Transcribe every line of text in the data below word for word, omitting the pictures.

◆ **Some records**
·····

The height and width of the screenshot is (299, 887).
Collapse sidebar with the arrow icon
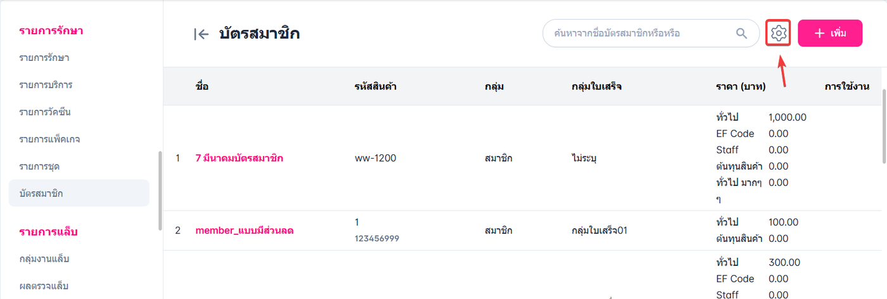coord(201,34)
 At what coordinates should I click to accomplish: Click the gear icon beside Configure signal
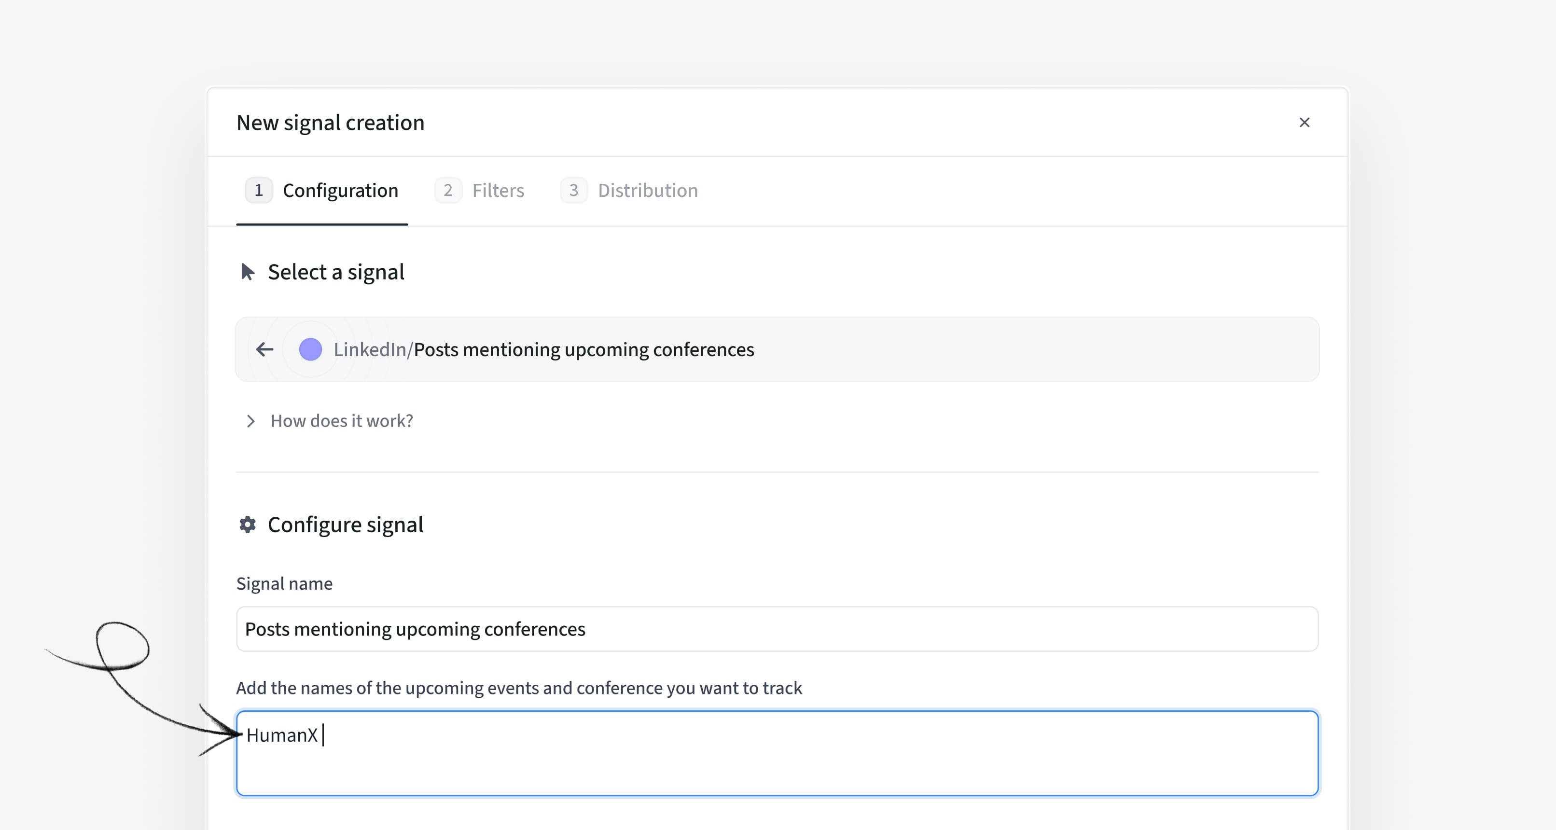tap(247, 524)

·····

◆ **OUTPUT FOR THIS TASK**
The height and width of the screenshot is (299, 887).
Collapse sidebar with the arrow icon
coord(201,34)
 At what coordinates should I click to accomplish: Click the gear icon beside Configure signal
tap(247, 524)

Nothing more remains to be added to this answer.